_Problem to solve_.
Look for the line that contains "Task: Click the P badge"; output that line and every line after it exactly, through the final line of the material below, and nothing else.

Information shown START

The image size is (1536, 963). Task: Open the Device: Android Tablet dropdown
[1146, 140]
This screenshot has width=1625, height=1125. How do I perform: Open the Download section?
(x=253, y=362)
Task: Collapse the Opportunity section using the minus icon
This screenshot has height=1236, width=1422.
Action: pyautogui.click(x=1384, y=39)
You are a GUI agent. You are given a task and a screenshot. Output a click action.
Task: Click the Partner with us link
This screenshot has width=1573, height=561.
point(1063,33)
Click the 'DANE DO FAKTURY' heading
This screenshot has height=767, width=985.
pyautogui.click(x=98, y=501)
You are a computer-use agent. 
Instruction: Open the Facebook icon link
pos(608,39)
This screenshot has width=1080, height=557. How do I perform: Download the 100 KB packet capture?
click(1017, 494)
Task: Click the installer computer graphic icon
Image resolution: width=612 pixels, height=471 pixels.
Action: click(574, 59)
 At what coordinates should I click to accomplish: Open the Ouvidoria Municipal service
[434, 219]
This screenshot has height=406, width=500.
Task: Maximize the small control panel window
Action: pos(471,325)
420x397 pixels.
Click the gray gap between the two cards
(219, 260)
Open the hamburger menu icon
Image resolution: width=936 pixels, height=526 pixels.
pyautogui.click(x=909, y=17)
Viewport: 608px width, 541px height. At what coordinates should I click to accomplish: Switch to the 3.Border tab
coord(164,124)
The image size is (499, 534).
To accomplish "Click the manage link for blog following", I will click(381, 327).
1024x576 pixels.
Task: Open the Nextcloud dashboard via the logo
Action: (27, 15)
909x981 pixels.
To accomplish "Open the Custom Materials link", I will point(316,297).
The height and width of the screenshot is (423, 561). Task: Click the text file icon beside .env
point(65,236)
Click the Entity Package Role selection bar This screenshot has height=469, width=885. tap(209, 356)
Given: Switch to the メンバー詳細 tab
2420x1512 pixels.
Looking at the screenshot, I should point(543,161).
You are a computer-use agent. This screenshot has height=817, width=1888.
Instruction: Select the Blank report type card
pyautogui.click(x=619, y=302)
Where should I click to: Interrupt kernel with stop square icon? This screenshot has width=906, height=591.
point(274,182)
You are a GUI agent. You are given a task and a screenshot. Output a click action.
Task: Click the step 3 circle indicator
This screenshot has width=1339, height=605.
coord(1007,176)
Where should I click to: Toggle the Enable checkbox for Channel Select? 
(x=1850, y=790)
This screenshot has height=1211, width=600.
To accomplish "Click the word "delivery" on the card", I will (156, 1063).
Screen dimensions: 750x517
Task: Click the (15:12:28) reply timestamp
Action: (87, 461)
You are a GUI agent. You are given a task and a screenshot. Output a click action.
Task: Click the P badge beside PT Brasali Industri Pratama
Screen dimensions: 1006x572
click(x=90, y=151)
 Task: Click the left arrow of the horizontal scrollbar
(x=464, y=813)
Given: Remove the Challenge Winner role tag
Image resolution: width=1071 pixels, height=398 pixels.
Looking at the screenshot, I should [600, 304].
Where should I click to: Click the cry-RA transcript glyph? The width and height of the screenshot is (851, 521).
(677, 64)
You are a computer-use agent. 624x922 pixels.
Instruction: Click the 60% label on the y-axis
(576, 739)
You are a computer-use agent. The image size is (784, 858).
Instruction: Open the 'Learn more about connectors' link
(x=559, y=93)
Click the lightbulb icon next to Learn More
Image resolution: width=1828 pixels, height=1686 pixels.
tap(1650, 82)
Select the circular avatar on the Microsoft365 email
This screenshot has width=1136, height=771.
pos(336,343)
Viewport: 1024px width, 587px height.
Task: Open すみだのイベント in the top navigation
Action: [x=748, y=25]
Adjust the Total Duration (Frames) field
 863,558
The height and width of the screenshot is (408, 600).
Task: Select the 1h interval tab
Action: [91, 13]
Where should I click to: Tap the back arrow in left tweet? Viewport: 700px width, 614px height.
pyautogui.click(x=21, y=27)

Information shown END

_Finished exercise_.
Task: Click the P badge beside PT Brasali Industri Pratama
Screen dimensions: 1006x572
click(x=90, y=151)
 Task: Click the left arrow of the horizontal scrollbar
(x=464, y=813)
Given: Remove the Challenge Winner role tag
Image resolution: width=1071 pixels, height=398 pixels.
Looking at the screenshot, I should [600, 304].
Where should I click to: Click the cry-RA transcript glyph? The width and height of the screenshot is (851, 521).
(677, 64)
You are a computer-use agent. 624x922 pixels.
Instruction: Click the 60% label on the y-axis
(576, 739)
You are a computer-use agent. The image size is (784, 858).
Instruction: Open the 'Learn more about connectors' link
(x=559, y=93)
Click the lightbulb icon next to Learn More
Image resolution: width=1828 pixels, height=1686 pixels.
tap(1650, 82)
Select the circular avatar on the Microsoft365 email
This screenshot has width=1136, height=771.
pos(336,343)
Viewport: 1024px width, 587px height.
Task: Open すみだのイベント in the top navigation
Action: [x=748, y=25]
Adjust the Total Duration (Frames) field
 863,558
The height and width of the screenshot is (408, 600).
Task: Select the 1h interval tab
Action: [91, 13]
Where should I click to: Tap the back arrow in left tweet? Viewport: 700px width, 614px height.
pyautogui.click(x=21, y=27)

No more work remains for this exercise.